| EXERCISE GOAL |
Look for "agent" in the listing below. Gather each line that contains it.

| DATA LISTING |
┏━━

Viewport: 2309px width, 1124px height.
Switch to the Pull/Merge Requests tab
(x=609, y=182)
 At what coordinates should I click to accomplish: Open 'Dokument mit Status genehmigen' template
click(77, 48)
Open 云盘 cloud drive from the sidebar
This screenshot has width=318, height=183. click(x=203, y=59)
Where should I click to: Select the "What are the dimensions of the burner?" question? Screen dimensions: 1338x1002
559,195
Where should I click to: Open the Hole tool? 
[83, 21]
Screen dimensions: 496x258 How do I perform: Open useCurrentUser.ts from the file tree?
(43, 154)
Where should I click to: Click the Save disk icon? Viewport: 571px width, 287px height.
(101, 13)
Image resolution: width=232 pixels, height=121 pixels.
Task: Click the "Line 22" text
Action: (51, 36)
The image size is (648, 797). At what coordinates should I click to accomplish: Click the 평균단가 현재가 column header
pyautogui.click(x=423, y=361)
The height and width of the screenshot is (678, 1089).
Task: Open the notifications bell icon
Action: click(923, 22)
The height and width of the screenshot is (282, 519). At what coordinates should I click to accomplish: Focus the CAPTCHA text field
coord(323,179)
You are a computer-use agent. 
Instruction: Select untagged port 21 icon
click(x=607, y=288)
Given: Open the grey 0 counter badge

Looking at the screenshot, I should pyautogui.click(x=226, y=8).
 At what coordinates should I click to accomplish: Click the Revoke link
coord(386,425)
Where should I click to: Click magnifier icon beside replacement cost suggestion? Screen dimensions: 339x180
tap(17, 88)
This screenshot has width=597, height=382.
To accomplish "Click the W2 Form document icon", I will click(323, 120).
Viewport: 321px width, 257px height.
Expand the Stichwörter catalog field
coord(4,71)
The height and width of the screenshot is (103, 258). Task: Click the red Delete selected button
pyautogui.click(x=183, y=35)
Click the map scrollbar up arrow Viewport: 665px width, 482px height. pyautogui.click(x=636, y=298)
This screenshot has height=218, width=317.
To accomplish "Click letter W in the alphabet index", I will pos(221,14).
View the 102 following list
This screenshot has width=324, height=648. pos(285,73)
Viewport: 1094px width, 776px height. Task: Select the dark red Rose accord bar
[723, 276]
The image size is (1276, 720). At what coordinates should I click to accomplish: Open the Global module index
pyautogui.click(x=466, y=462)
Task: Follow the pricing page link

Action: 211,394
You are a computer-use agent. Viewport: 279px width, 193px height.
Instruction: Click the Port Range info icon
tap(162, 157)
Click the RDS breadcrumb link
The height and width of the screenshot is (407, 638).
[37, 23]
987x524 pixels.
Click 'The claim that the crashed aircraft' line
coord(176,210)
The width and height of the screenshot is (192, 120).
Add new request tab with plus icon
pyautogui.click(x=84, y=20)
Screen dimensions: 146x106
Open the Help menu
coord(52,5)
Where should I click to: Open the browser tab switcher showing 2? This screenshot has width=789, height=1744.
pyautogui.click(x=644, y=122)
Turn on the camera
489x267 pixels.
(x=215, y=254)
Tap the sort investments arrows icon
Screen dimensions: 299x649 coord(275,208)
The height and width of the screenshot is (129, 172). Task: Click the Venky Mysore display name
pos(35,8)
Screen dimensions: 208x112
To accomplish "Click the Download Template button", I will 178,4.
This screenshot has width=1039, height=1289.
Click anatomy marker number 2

┗━━

| RESPONSE |
You are a computer-use agent. 
You are a computer-use agent. Viewport: 279px width, 193px height.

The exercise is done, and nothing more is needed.